TASK DESCRIPTION ▸ Please give back the lines of the listing between the line holding "Given: Show Inactive plugins only" and the line holding "click(x=612, y=394)", inclusive, changing "Diploma" to "Certificate" and leaving everything else as it is.

━━━ SUPPLIED DATA

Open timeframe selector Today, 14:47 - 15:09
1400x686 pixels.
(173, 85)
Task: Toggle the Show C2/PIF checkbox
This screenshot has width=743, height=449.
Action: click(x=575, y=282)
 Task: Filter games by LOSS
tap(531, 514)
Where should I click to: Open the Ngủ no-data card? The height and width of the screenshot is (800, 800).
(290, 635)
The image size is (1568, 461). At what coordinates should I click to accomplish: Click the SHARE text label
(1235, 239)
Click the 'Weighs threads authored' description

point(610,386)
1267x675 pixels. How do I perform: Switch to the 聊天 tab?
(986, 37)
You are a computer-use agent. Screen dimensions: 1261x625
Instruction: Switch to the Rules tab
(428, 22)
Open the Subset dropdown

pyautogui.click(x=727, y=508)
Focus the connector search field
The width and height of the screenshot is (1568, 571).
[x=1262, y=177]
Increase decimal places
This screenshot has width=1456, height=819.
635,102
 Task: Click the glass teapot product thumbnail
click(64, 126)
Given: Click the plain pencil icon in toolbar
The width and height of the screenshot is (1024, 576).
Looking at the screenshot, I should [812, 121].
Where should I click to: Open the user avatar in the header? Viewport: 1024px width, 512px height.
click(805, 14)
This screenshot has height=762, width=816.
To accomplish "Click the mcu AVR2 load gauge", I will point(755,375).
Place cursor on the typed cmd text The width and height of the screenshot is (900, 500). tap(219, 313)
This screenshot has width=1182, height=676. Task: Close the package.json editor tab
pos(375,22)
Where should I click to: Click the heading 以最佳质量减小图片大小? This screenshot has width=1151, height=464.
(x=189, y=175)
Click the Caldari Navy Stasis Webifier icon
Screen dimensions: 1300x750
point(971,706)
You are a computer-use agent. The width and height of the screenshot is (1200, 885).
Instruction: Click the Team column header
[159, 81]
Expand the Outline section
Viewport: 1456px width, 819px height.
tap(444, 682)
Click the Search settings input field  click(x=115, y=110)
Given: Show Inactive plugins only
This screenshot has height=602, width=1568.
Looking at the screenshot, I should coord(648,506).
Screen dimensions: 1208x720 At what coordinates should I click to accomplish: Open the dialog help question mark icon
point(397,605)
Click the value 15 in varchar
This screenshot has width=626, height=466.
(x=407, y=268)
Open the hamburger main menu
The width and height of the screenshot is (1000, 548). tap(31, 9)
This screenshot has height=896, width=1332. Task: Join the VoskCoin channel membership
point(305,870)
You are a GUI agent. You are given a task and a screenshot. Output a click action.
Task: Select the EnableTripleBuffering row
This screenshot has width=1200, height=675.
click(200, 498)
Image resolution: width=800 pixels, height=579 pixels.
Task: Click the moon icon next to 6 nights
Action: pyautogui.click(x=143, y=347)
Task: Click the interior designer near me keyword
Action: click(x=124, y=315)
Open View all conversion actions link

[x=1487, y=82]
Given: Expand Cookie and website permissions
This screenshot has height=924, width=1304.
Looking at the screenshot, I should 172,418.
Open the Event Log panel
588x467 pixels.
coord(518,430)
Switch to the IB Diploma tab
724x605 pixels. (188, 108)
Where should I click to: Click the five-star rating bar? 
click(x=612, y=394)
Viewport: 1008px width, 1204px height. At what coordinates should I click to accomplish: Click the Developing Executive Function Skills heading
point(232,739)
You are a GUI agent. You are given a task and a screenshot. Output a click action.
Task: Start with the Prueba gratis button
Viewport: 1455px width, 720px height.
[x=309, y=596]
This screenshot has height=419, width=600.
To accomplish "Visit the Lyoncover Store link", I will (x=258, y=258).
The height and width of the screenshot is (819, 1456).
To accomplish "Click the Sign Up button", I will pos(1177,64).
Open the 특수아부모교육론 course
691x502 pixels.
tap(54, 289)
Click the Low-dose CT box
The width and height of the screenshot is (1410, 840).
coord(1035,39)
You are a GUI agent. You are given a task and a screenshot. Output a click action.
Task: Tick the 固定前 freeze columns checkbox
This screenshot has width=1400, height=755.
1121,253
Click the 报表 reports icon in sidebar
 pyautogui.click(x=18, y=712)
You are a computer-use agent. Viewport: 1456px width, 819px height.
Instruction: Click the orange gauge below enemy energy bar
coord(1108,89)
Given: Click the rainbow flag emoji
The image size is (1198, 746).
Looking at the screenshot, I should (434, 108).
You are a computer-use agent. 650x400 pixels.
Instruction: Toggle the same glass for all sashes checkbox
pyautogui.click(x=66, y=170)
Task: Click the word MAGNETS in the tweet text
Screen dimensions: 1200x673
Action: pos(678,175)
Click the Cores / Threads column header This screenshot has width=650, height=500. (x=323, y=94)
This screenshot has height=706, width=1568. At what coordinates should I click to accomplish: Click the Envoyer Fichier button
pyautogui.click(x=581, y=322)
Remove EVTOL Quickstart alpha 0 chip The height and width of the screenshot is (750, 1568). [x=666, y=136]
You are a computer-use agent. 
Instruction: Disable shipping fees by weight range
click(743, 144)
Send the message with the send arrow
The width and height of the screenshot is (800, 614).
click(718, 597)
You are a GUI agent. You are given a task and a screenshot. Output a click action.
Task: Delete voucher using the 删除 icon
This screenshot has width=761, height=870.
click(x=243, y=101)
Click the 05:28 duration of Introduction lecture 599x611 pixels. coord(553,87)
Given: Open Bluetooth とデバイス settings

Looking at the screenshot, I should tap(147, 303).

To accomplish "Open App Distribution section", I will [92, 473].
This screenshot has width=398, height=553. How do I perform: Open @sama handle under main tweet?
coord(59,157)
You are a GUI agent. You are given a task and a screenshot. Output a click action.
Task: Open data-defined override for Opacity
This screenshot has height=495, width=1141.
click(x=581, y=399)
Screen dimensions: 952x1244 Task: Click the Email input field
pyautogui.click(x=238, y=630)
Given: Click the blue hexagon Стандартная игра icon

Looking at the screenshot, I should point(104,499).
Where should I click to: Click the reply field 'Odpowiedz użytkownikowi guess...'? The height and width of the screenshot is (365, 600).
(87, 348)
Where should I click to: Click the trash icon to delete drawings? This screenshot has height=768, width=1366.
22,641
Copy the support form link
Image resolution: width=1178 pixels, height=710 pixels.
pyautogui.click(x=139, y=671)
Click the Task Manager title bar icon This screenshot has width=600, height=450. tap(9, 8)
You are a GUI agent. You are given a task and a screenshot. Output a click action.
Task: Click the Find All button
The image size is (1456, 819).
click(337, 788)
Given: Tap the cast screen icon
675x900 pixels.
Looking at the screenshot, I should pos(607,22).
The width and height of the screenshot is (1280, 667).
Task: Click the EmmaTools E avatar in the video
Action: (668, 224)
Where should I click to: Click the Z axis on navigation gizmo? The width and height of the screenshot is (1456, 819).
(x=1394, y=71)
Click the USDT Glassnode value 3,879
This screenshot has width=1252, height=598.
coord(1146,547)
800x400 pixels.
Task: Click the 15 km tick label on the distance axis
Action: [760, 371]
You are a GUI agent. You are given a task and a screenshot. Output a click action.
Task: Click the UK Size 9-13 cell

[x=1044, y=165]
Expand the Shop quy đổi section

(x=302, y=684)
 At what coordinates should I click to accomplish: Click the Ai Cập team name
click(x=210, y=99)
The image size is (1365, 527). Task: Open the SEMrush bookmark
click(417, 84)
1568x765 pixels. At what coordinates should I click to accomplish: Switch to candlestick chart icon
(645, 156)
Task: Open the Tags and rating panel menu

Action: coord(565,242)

━━━━━━

REPLY TO THE TASK ▸
Given: Show Inactive plugins only
This screenshot has height=602, width=1568.
Looking at the screenshot, I should coord(648,506).
Screen dimensions: 1208x720 At what coordinates should I click to accomplish: Open the dialog help question mark icon
point(397,605)
Click the value 15 in varchar
This screenshot has width=626, height=466.
(x=407, y=268)
Open the hamburger main menu
The width and height of the screenshot is (1000, 548). tap(31, 9)
This screenshot has height=896, width=1332. Task: Join the VoskCoin channel membership
point(305,870)
You are a GUI agent. You are given a task and a screenshot. Output a click action.
Task: Select the EnableTripleBuffering row
This screenshot has width=1200, height=675.
click(200, 498)
Image resolution: width=800 pixels, height=579 pixels.
Task: Click the moon icon next to 6 nights
Action: pyautogui.click(x=143, y=347)
Task: Click the interior designer near me keyword
Action: click(x=124, y=315)
Open View all conversion actions link

[x=1487, y=82]
Given: Expand Cookie and website permissions
This screenshot has height=924, width=1304.
Looking at the screenshot, I should 172,418.
Open the Event Log panel
588x467 pixels.
coord(518,430)
Switch to the IB Certificate tab
724x605 pixels. (188, 108)
Where should I click to: Click the five-star rating bar? 
click(x=612, y=394)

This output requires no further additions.